─── Fragmento seleccionado

Si un agente realiza operaciones en sistemas empresariales, hay una identidad detrás de esas operaciones. Quién es esa identidad sigue siendo una de las preguntas más saltadas en los despliegues.
01. Dos modelos
El agente actúa en nombre del usuario o bajo una identidad de servicio propia. En el primero queda acotado por los permisos del usuario y la trazabilidad es natural. En el segundo hay tendencia a conceder permisos amplios, y ahí está el riesgo.
02. La trampa del permiso amplio
Un agente que corre con permisos de administrador "para simplificar" significa acceso total en un incidente de manipulación de instrucciones. El mínimo privilegio pesa aquí más que en aplicaciones clásicas.
03. Límites por herramienta
Conceda permisos a nivel de herramienta, no de sistema. Qué herramientas puede llamar el agente y qué registros puede tocar cada una deben definirse por separado.

──────
─── Relación de entradas

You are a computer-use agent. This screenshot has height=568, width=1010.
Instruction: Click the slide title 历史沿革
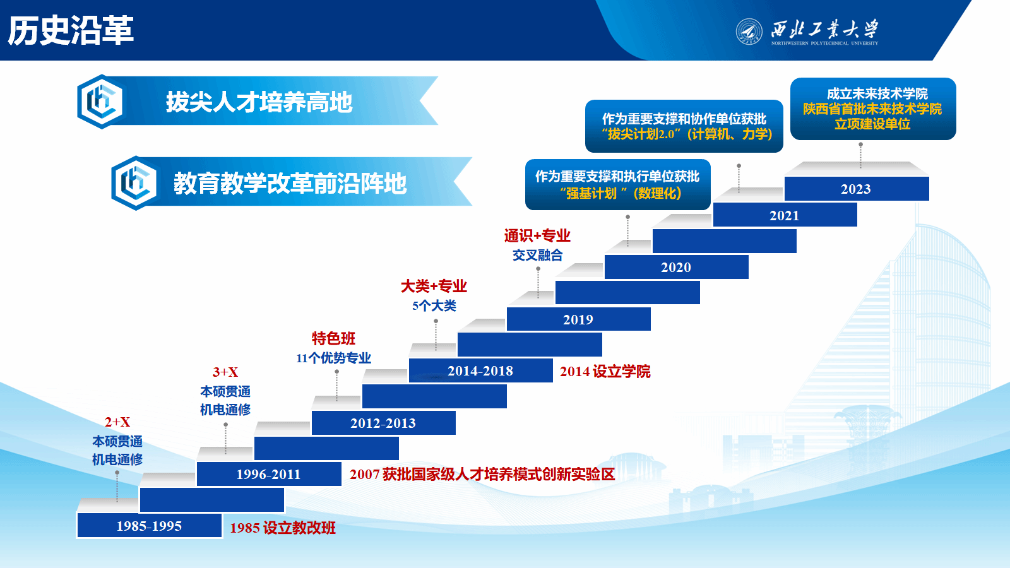(x=70, y=30)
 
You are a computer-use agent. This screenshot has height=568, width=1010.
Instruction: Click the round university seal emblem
(x=749, y=31)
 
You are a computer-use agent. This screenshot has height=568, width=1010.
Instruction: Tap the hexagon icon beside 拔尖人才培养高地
(x=101, y=102)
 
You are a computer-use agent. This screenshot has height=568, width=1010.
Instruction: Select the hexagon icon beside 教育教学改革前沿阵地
(x=135, y=183)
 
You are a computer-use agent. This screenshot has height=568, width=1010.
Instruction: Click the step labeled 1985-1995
(x=149, y=526)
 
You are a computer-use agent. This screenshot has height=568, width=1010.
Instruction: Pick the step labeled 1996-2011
(x=269, y=474)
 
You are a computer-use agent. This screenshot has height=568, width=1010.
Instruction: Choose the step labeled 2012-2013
(x=383, y=423)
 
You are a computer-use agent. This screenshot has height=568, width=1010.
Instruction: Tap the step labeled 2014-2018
(x=480, y=370)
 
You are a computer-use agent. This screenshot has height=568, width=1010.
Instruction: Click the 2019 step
(x=578, y=319)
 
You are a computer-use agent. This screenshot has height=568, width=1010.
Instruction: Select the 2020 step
(x=676, y=267)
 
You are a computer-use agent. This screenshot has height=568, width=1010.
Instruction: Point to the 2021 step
(x=785, y=215)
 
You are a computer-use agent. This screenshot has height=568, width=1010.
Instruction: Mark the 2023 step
(x=856, y=189)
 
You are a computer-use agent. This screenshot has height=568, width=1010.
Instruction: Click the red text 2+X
(x=117, y=422)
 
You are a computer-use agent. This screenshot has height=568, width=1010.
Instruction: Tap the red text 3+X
(x=225, y=372)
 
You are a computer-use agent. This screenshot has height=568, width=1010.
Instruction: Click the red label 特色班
(x=334, y=338)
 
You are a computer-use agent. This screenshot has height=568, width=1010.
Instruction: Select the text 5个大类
(x=434, y=305)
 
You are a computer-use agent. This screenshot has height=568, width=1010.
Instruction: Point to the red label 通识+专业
(x=537, y=235)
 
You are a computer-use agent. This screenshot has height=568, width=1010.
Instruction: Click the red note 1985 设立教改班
(x=283, y=528)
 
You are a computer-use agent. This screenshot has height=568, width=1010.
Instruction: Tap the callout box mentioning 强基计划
(x=618, y=184)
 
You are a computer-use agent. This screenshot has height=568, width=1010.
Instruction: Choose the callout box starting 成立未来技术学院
(x=873, y=109)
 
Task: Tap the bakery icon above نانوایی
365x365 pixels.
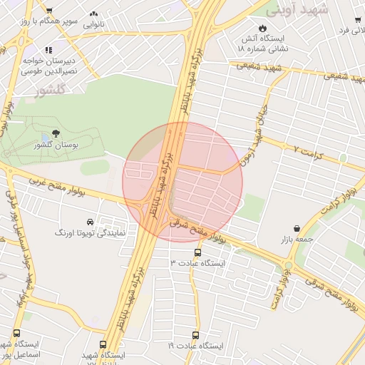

──────

- _Tareas y ejercicios_
a: Transcribe del texto sobre la identidad de los agentes el pasaje que va desde "Si un agente" hasta "en aplicaciones clásicas.".
b: Prosigue el texto sobre la identidad de los agentes a partir de donde termina.
Las entradas no tienen ningún papel en esto.

- _Respuestas_
a:
Si un agente realiza operaciones en sistemas empresariales, hay una identidad detrás de esas operaciones. Quién es esa identidad sigue siendo una de las preguntas más saltadas en los despliegues.
01. Dos modelos
El agente actúa en nombre del usuario o bajo una identidad de servicio propia. En el primero queda acotado por los permisos del usuario y la trazabilidad es natural. En el segundo hay tendencia a conceder permisos amplios, y ahí está el riesgo.
02. La trampa del permiso amplio
Un agente que corre con permisos de administrador "para simplificar" significa acceso total en un incidente de manipulación de instrucciones. El mínimo privilegio pesa aquí más que en aplicaciones clásicas.

b:
04. Operaciones de escritura
Las herramientas que crean, actualizan o borran registros deben exigir aprobación. No exponer operaciones irreversibles directamente al agente es principio básico; dinero, contratos y comunicación externa entran ahí.
05. Límite temporal
No dé claves permanentes a las identidades de agente. Credenciales de vida corta y alcance estrecho acotan el daño ante una fuga.
06. Pista de auditoría
Cada operación debe registrar qué agente la hizo, por qué solicitud de usuario y en qué ejecución. Esa cadena es la única forma de rastrear un problema.